It’s amazing how accommodating you can be when you’re selling someone $200 billion more in goods and services than they’re selling you.
The Memphis, Tenn., Commercial-Appeal had a big spread in its April 11 editions about a Chinese delegation signing a deal to buy 1.1 million bales from seven U.S. cotton merchants and cooperatives in Memphis.
Another Chinese group traveled to Chicago and Minneapolis and bought more than 5 million metric tons of U.S. soybeans. The groups were expected to purchase a total of $15 billion in U.S. cotton, soybeans and poultry.
The shopping spree reminded me of the trips Republic of China officials used to make to cities like Memphis in the 1970s to announce they were buying X million bushels of soybeans from the old Cook Industries Inc. or some other commodity firm.
Those were designed to show Taiwan’s appreciation for the millions of dollars U.S. taxpayers were spending to help stop mainland China from making the island another province of the People’s Republic.
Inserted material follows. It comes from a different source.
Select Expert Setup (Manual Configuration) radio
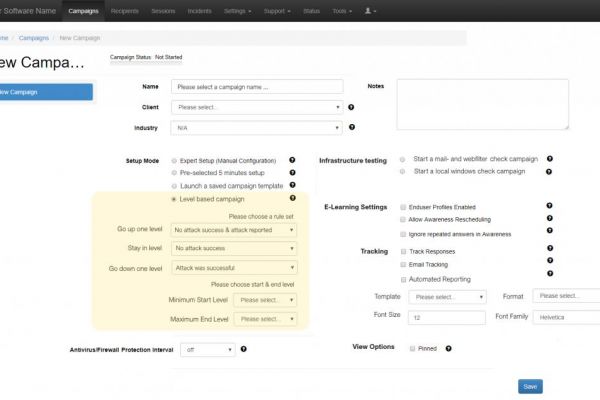pos(173,160)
The current crop of Chinese visitors has no need to show such gratitude, of course. Their biggest concern is that U.S. officials may begin to wonder why they should continue to allow China’s trade surplus with the United States to build at the rate of $11.2 billion per month as it did in March.
The delegations were part of a Chinese mission that came to the United States with China’s Vice Premier Wu Yi for the 17th annual meeting of the Joint Commission on Commerce and Trade in Washington.
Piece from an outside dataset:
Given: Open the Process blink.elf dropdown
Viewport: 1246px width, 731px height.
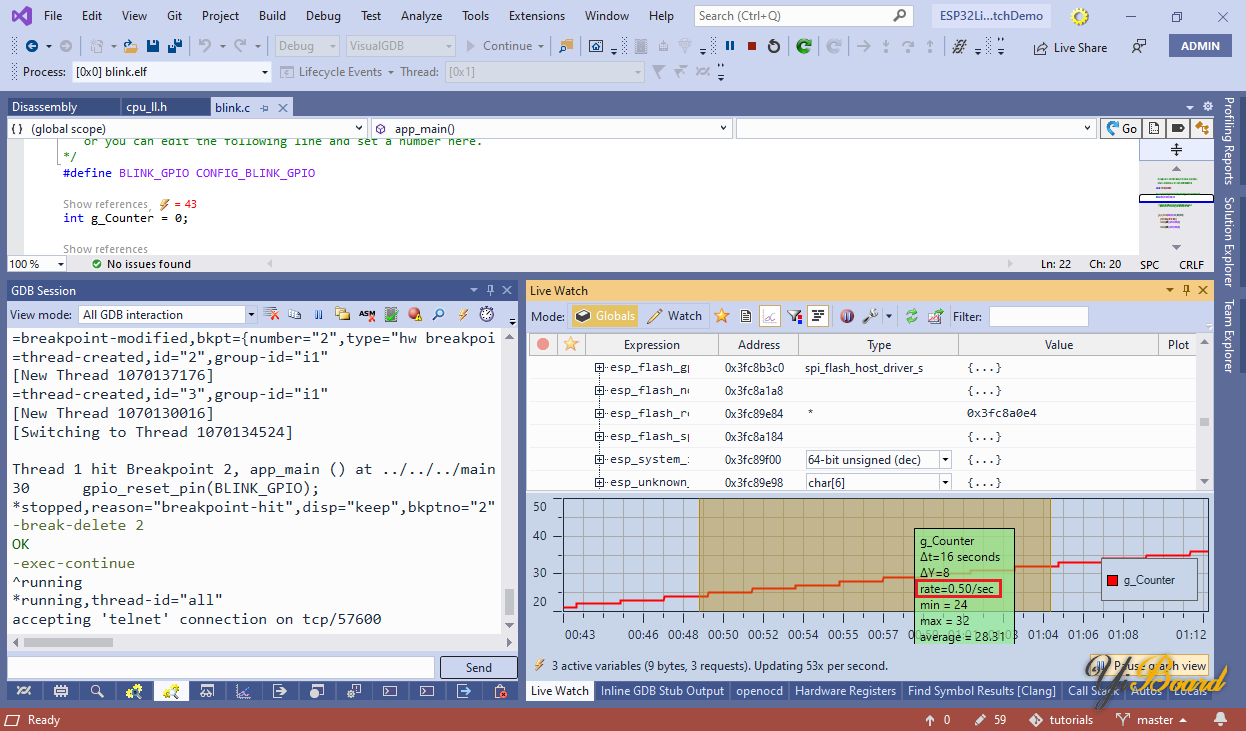Looking at the screenshot, I should [x=265, y=72].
The Chinese committed to addressing several trade concerns, including: providing greater access to Chinese market, improving protection of U.S. intellectual property rights in China and moving toward a “transparent and market-oriented system of government procurement in China.”
China also reportedly agreed to reopen its market to U.S. beef exports, and Agriculture Secretary Mike Johanns signed a memorandum of understanding with Chinese officials to improve bilateral cooperation on animal and plant health and food safety.
Johanns noted U.S. farmers and ranchers sold more than $6 billion in agricultural products to China, “making it our fifth largest export market.” That’s a pittance compared to the U.S. sales of Chinese products, many of them cheaper copies of U.S. goods. (A recent Manufacturing Policy Report says such piracy costs U.S. intellectual property owners $50 billion a year.)
As noted earlier, Chinese officials agreed to crack down on outright theft of intellectual property. But critics wonder if they will come any closer to meeting those promises than in re-valuing the yuan.
What do the Chinese say about the growing trade surplus? Why, it’s all the U.S. fault, of course.
On the eve of the visit to Washington, Chinese Premier Wen Jiabao told reporters that the United States must take responsibility for its economic imbalances. “It is unfair for the U.S. to scapegoat China for the U.S.’s own structural economic problems,” he was quoted as saying.